- **Assignment**: Copy the passage of the dog-cloning article below, starting at the words "But RNL Bio" and stopping after "in a statement.". Substitute "global" for "worldwide".

- **Page extract**:
2008/08/05

Cloned Booger

From Philly.com:
SKorean firm delivers commercial dog clones

Booger is back. An American woman received five puppies Tuesday that were cloned from her beloved late pitbull, becoming the inaugural customer of a South Korean company that says it is the world's first successful commercial canine cloning service.

Seoul-based RNL Bio said the clones of Bernann McKinney's dog Booger were born last week after being cloned in cooperation with a team of Seoul National University scientists who created the world's first cloned dog in 2005.

"It's a miracle!" McKinney repeatedly shouted Tuesday when she saw the cloned Boogers at a Seoul National University laboratory.

"Yes, I know you! You know me, too!" McKinney said joyfully, hugging the puppies, which were sleeping with one of their two surrogate mothers, both Korean mixed breed dogs.

The team of scientists working for RNL Bio is headed by Lee Byeong-chun, a former colleague of disgraced scientist Hwang Woo-suk, who scandalized the international scientific community when his purported breakthroughs in cloned stem cells were revealed as fake in 2005.

Independent tests confirmed the 2005 dog cloning was genuine, and Lee's team has since cloned more than 20 canines.

But RNL Bio said that its cloning was the first successful commercial cloning of a canine.

"RNL Bio is commencing its worldwide services with Booger as its first successful clone," the company said in a statement.

McKinney contacted Lee after Booger died of cancer in April 2006. She had earlier asked U.S.-based Genetics Savings and Clone to clone her dog but the company shut down due to lack of demand in late 2006 after only producing a handful of cloned cats and failing to produce any dog clones.

The Korean scientists brought the dog's frozen cells to Seoul in March and nurtured them before launching formal cloning work in late May, according to RNL Bio.

Lee's team have identified the puppies as Booger's genuine clones, and his university's forensic medicine team is currently conducting reconfirmation tests.

McKinney said she was especially attached to Booger because he saved her life when she was attacked by another dog three times his size. The incident resulted in her left hand later being amputated, and injured her leg nerves and stomach. Doctors later reconstructed her hand and she spent part of her recovery in a wheelchair.

McKinney said Booger acted as more than just a canine companion as she recuperated from the attack.

I'm waiting for cloned navel lint myself.

- **Excerpted records**:
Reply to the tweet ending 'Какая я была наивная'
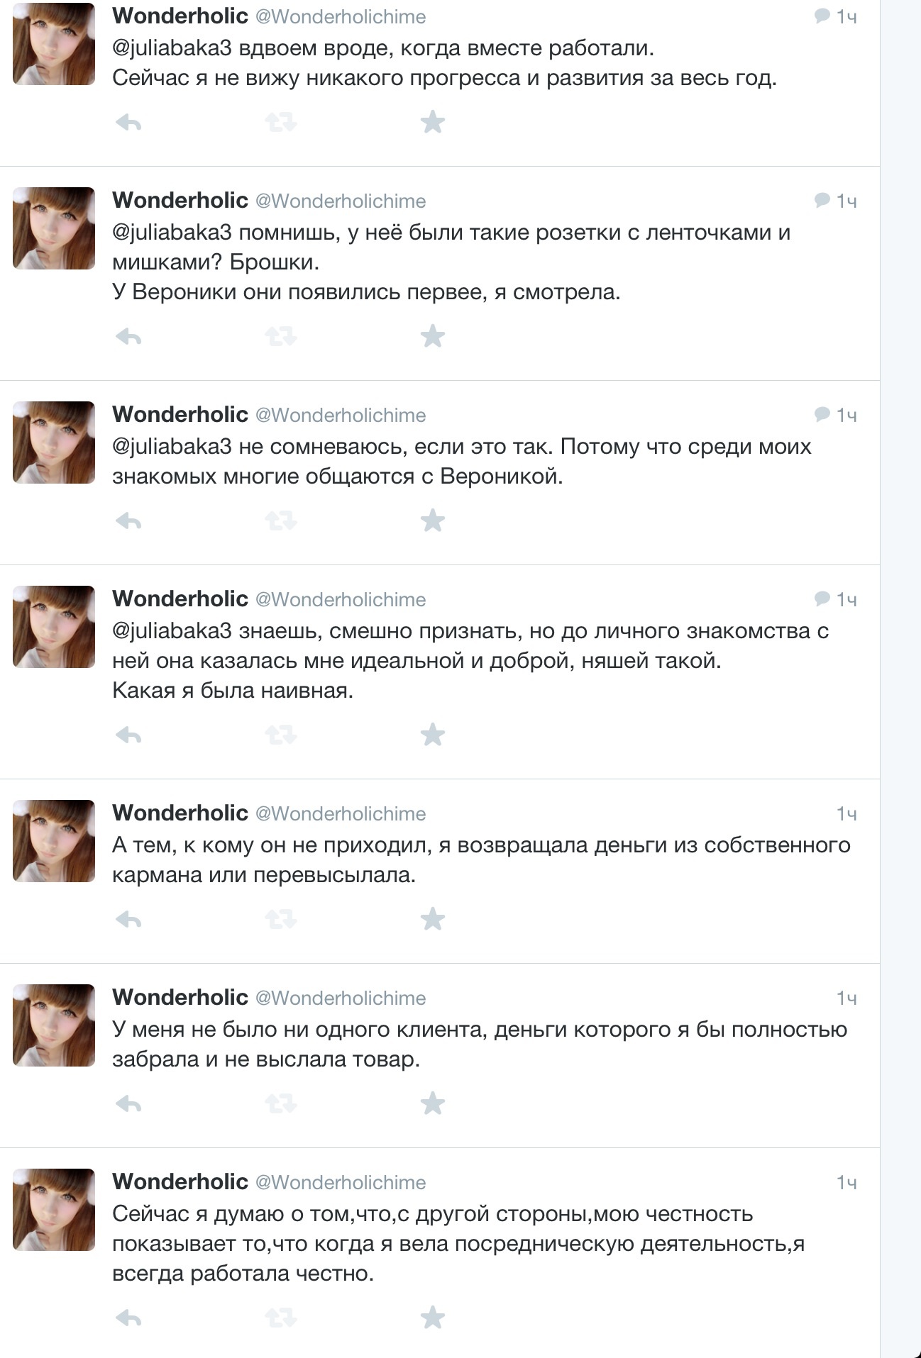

==

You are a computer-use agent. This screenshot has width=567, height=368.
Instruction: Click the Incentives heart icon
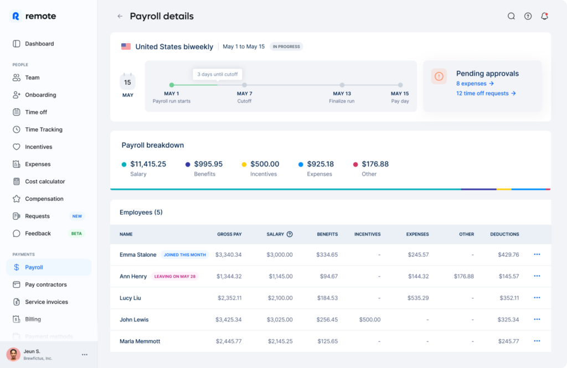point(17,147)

- **Your response**:
But RNL Bio said that its cloning was the first successful commercial cloning of a canine.

"RNL Bio is commencing its global services with Booger as its first successful clone," the company said in a statement.